Takeaway: the team has shipped cheap, open, capable models before. M3 is the next step on a real line, not a cold start.

What sparse attention actually buys you

The new piece is MiniMax Sparse Attention (MSA). Instead of attending densely across the entire context every turn, a lightweight index branch first selects which past key-value blocks matter, and sparse attention runs only on those (VentureBeat). It's built on grouped-query attention, and — importantly — it operates on real, uncompressed KV, unlike DeepSeek's MLA, which compresses into a latent space. Less information thrown away, in principle.

Why you care: that's the difference between "1M context exists on the spec sheet" and "1M context is affordable to actually use on every turn of an agent loop."

MiniMax's own figures put it at 9.7× faster prefill and 15.6× faster decoding at a 1,000,000-token context versus the predecessor. Those are vendor speed numbers, not independent benchmarks — and there's no published accuracy curve yet, so quality retention at long context is the thing to watch when the testing window opens tomorrow. But the direction is unambiguous: long context is getting cheap.

Takeaway: MSA is aimed squarely at the agentic / whole-codebase regime — the exact place token cost dominates your bill.

How to put it in your agent

Here's the part most write-ups skip. MiniMax keeps one access surface across model generations, so you can wire up the exact workflow now — rehearse on the shipping M2.7 today, and swap a single string when M3 testing opens tomorrow.

Claude Code (Anthropic-compatible endpoint):

export ANTHROPIC_BASE_URL="https://api.minimax.io/anthropic"
export ANTHROPIC_AUTH_TOKEN="<your MiniMax key>"
export ANTHROPIC_MODEL="MiniMax-M2"          # → "MiniMax-M3" when testing opens
export ANTHROPIC_SMALL_FAST_MODEL="MiniMax-M2"
claude

Cursor / Codex / Cline (OpenAI-compatible): point the tool's custom base URL at MiniMax's OpenAI endpoint with your key and the model id (MiniMax-M2.7 today).
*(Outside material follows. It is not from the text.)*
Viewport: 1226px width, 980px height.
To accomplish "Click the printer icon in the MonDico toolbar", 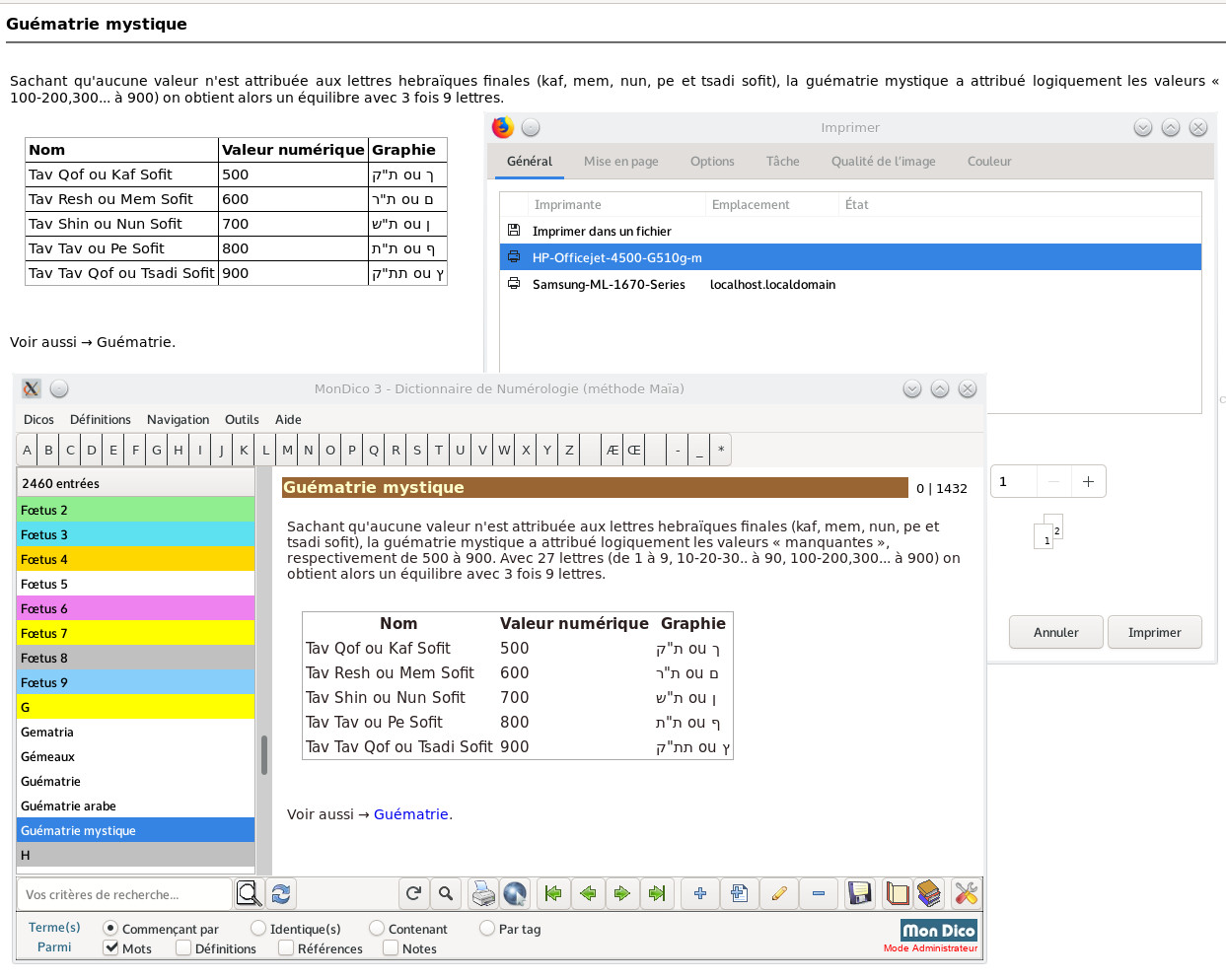I will point(482,894).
OpenRouter — one key, every tool:

# minimax/minimax-m2.7 — ~$0.26/M in, ~$1.20/M out, 205K context
# base URL: https://openrouter.ai/api/v1

Self-host: the M2 weights are MIT-licensed on Hugging Face (MiniMaxAI/MiniMax-M2), deployable via vLLM or SGLang.

The whole point of that stable surface: when M3 lands on the API, switching is ANTHROPIC_MODEL=MiniMax-M3 — no new wiring, no rewrite. Set the workflow up today, flip the string tomorrow.

Takeaway: you don't have to wait to prepare — the integration is a one-line swap away.

The part that doesn't change

Here's where it gets honest. The cost of tokens keeps falling — M3 is the latest proof, and it won't be the last. But the cost of an agent that can't read your codebase doesn't move at all. A faster, cheaper model still ships confident garbage into a repo it doesn't understand: it invents folder structures, picks a different state library than the three you already use, re-derives your auth flow from scratch because nobody told it how this project works.

a clay developer standing confidently next to a tall stack of neatly organized glowing cod

That's the gap a cheaper model doesn't close. It's the gap context closes — a readable codebase, a CLAUDE.md and .cursorrules that encode your conventions, tested prompts that say "here's how we add a feature." That layer is model-agnostic by design. It works the same whether the engine underneath is M3, Sonnet, or GPT.

OTF kits are exactly that layer: production-grade full-stack code plus the AI config and deploy scripts that turn any capable model into a teammate that ships to production — not a slot machine you keep re-pulling. M3 makes the tokens cheap. The kit is the part that makes them land.

Takeaway: bring whatever model is cheapest this month. The context is the durable asset.

Try it

Cheaper million-token context is a real tailwind for every builder — go use it. Wire M2.7 into your agent today, watch the quality benchmarks when the M3 testing window opens tomorrow, and swap the model string when you're happy. The model layer is becoming a commodity, and that's a gift: it means the thing that actually differentiates your output isn't which engine you rented this week. It's whether the codebase you point it at is one an agent can read, extend, and ship. Get that part right and every model release — M3 included — just makes you faster.